A carbon and oxygen-rich star with a core burning helium can emerge from the merger of two dead stars known as white dwarfs (illustration).
Although these fiery spheres are not the first stellar objects found to be covered in carbon and oxygen, an analysis of the light emitted by the stars shows they are the first objects discovered to also have a helium-burning core.
Co-author of the study, Nicole Reindl – an astrophysicist from the University of Potsdam (Germany), stated: “This combination has never been seen before. It indicates that the star must have evolved differently.”
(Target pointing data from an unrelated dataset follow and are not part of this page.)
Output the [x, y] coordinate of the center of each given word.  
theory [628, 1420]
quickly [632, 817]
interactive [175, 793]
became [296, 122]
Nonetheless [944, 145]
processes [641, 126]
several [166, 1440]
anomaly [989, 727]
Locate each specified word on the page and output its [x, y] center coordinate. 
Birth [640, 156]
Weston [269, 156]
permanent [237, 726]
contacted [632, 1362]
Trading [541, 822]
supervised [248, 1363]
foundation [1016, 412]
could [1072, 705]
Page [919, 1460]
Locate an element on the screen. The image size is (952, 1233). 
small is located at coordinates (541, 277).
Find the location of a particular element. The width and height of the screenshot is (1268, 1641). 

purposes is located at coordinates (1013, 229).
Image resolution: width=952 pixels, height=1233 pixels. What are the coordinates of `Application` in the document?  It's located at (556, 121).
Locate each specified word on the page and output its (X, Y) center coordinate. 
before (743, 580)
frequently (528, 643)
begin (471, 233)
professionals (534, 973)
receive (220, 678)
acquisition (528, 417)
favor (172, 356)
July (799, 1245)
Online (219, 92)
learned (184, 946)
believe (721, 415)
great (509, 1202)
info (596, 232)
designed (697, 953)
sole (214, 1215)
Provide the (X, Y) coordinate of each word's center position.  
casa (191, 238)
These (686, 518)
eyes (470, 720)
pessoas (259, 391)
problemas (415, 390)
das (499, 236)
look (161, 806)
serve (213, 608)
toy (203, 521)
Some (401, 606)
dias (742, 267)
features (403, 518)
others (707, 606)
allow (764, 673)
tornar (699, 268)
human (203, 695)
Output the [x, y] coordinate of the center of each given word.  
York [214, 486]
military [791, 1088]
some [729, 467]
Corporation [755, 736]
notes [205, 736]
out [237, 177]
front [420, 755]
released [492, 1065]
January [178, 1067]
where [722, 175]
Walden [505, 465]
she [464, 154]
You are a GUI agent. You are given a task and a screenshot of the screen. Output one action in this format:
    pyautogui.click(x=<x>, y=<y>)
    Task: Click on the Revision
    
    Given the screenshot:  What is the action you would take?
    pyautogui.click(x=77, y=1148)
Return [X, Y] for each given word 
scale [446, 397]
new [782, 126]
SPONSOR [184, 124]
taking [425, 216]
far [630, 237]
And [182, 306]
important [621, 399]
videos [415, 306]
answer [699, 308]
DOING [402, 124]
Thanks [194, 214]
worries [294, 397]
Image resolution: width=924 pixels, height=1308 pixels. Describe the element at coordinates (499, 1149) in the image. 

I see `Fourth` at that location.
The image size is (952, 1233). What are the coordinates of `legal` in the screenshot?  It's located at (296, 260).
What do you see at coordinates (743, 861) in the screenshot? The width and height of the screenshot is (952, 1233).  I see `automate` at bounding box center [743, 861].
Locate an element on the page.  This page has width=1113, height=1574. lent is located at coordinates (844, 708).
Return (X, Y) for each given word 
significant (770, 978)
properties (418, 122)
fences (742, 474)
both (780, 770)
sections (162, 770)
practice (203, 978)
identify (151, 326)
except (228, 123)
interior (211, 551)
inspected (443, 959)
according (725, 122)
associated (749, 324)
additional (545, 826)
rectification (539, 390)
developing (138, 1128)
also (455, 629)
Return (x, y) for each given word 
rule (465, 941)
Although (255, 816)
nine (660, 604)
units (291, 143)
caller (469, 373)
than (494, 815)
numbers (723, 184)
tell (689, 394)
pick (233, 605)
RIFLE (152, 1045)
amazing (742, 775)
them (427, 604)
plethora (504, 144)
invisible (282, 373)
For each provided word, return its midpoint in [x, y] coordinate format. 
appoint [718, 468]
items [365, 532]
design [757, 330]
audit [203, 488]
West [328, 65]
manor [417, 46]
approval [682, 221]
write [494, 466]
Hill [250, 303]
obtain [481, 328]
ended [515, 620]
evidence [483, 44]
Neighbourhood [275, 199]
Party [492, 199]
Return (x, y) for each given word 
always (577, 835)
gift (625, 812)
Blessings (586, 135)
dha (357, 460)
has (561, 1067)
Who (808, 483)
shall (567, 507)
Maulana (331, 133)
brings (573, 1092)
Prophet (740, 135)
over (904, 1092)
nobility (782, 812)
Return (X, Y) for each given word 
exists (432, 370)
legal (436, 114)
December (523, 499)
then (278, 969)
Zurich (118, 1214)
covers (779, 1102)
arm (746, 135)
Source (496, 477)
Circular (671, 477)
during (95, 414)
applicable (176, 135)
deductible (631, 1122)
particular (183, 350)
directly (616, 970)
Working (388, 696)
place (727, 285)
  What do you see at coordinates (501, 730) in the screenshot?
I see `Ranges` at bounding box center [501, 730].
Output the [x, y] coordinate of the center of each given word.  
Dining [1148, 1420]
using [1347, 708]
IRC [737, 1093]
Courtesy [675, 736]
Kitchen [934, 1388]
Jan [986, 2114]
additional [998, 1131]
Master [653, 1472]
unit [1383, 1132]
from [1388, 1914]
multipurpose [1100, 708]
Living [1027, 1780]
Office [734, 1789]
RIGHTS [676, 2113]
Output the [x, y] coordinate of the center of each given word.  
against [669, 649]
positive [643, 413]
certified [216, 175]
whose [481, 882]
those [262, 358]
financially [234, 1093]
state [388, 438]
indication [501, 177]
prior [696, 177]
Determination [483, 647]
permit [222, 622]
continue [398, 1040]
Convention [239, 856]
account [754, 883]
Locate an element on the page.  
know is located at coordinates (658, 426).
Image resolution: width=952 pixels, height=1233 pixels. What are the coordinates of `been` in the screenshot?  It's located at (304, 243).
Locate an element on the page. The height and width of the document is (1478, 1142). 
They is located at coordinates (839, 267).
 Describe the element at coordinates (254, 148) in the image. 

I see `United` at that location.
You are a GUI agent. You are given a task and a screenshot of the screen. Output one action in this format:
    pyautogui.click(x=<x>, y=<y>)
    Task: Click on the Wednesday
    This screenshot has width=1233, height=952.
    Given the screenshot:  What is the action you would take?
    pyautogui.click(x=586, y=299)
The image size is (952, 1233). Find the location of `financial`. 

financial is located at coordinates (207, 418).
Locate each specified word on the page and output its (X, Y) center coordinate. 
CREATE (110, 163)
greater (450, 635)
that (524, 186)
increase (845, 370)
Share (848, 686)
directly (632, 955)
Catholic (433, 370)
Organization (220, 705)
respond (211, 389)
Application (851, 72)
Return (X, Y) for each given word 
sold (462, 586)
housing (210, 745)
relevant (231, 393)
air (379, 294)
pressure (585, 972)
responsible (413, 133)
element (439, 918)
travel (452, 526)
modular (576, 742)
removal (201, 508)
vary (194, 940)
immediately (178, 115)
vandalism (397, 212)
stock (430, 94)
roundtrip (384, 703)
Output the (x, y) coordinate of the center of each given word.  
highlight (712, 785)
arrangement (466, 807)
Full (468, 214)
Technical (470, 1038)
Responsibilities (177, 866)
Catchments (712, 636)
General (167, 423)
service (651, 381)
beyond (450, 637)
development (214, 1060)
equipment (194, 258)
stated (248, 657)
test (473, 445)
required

Stars can form from the merger of two white dwarfs, the remnants of stars that have exhausted their fuel, one of which is rich in helium, while the other contains significant amounts of carbon and oxygen. Ultimately, the helium-rich white dwarf consumed its partner, spewing carbon and oxygen across its surface, much like a messy child might have food smeared on their face.
Tiara Battich, an astrophysicist from the Max Planck Institute for Astrophysics in Garching, explained that such a merger would create a stellar object covered in carbon and oxygen with enough mass to reinstate nuclear fusion reactions in its core, along with her colleagues from Germany.
To test this hypothesis, Battich and her colleagues simulated the evolutionary process, death, and eventual merger of two stars. The research team found that merging a carbon and oxygen-rich white dwarf with a larger helium star could explain the surface composition of the two stars that Reindl and her colleagues observed.
Battich remarked: “But this is very rare.”
In most cases, the opposite would occur – carbon-oxygen white dwarfs would typically cover themselves with helium. This is because carbon-oxygen white dwarfs are often stars of greater mass. For the rarer case to occur, two stars with masses slightly greater than the sun must have formed at a moderate distance from each other. Furthermore, they would need to exchange material at just the right time before both exhaust their nuclear fuel to leave behind a helium-rich white dwarf with a greater mass than its carbon and oxygen partner.
Simon Blouin, an astrophysicist from the University of Victoria in Canada, who was not involved in this research, noted that the origin story proposed by Battich and her colleagues requires a very specific and unusual set of circumstances. “But ultimately, it makes sense.” He said: “Star mergers are complex and dynamic events that can occur in many ways (SN: 12/1/20). This is just another one.”